Una tarde de septiembre de hace dos o tres años,
Torreón fue embestido por un chaparrón que lo convirtió -como hoy por hoy- en
la Venecia mexicana: por sus calles y avenidas principales, al igual que en la
mayoría de las colonias, sólo se podía circular en góndola. Era demasiado
temerario el intento de convertir cualquier auto en un improvisado vehículo
anfibio.
La
colonia donde vivo no escapó del estancamiento masivo de agua de tromba. Y tal
cual ocurre en situaciones así, apareció la indeseable necesidad de salir de
casa e ir a la tienda avecindada dos cuadras adelante. Caminar a la dichosa
miscelánea equivalía a sumergir los pies más allá de media pantorrilla en el
líquido chocolatoso de todos sabores. En vez de chapotear, preferí sacar el
carro de la cochera. El sonido de las olas al golpear contra la carrocería de
mi auto despertaron en mí la sensación de encontrarme dentro de una botella
gigante de vidrio que flotaba a la deriva en algún río o en el océano. Fui a la
tienda y volví sin que el auto desfalleciera a medio camino. Un verdadero
milagro. Pero no salí librado del todo de la aventura. Cuando dejé la tienda y
estaba por subir al carro, mi celular, mal sujeto, se zafó de mi cinto y fue a
parar al oscuro encharcamiento. Después de balbucear cuatro o cinco leperadas
afronté lo inevitable: sumergir mi mano y la mitad de mi antebrazo en la espesa
laguna café en busca del teléfono. Tanteé
hasta llegar al asfalto. Después removí agua y fango de un lado a otro,
de aquí para allá y de allá para acá en todas direcciones hasta que di con el
ahogado Nokia. Fue desesperante. Creí que no lo encontraría.
Algo
similar he experimentado los últimos tres meses y medio. El aluvión de
situaciones y vivencias encharcó mi libertad. Primero, el cambio de un trabajo
a otro. Luego ese otro trabajo y su interminable y agotadora jornada diaria.
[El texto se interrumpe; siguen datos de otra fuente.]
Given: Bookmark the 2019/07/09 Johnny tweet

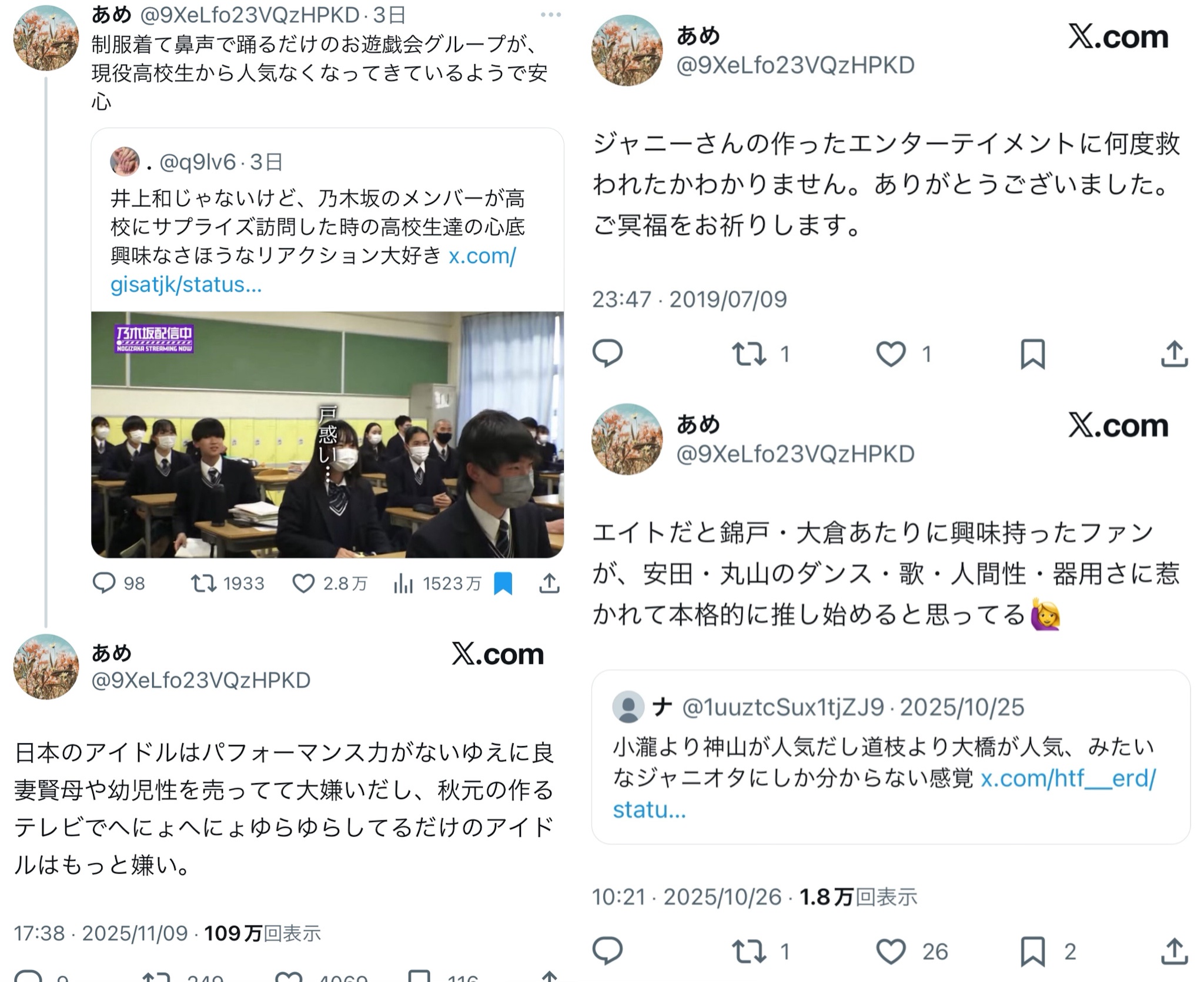Looking at the screenshot, I should click(x=1033, y=354).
Después la renuncia, el desempleo y el desasosiego. Y ahora una nueva faena
laboral en la que creo saber de lo que trata. Aunque si alguien me pregunta
cómo me a ido, no puedo darle una respuesta certera. Ni bien, ni mal. No se ha
hecho presente la pena, pero tampoco la gloria. Me encuentro en una especie de
limbo laboral. Eso sí: es, indudablemente, mucho mejor que el desempleo.
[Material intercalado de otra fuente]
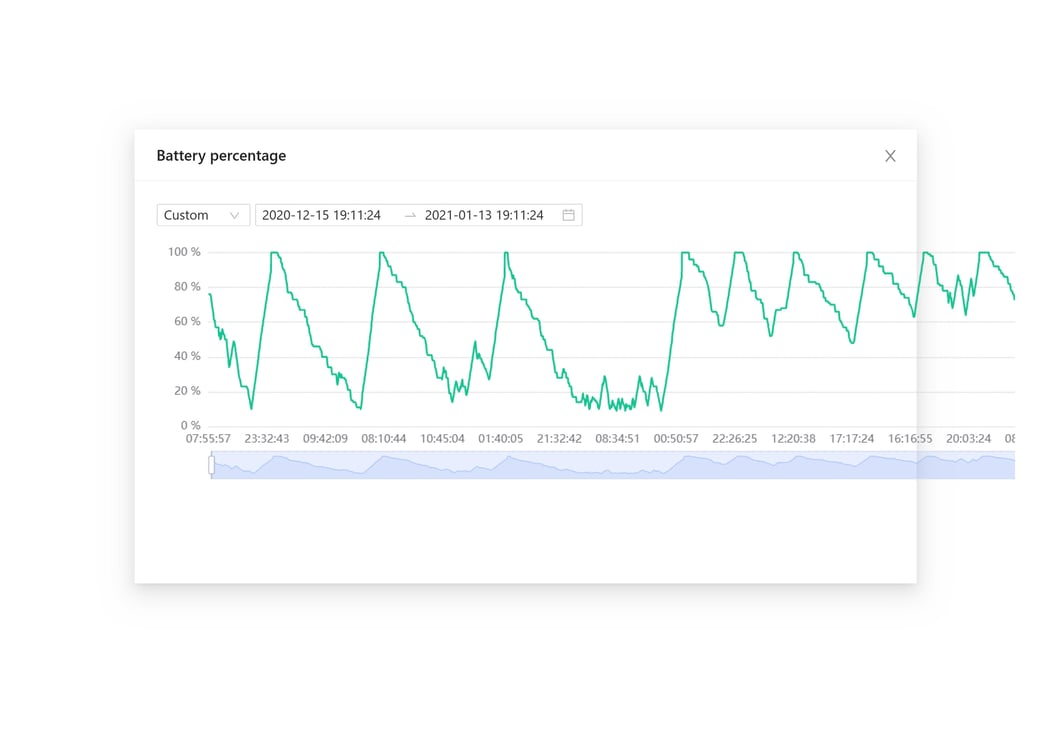Click the 23:32:43 time axis label
Viewport: 1050px width, 742px height.
[267, 439]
Todo este abrupto caos de tres meses
provocó que mi pluma, con la que ejerzo de escribidor, resbalara de mi mano y
fuera a dar al lodoso charco situacional. Este post es la desesperada y
desesperante búsqueda de mi mano sumergida en el fango en un intento por
recuperar mi pluma. Mantengo cautiva la esperanza de encontrarla sin demasiada
atrofia. Anhelo como nunca que aun funcione.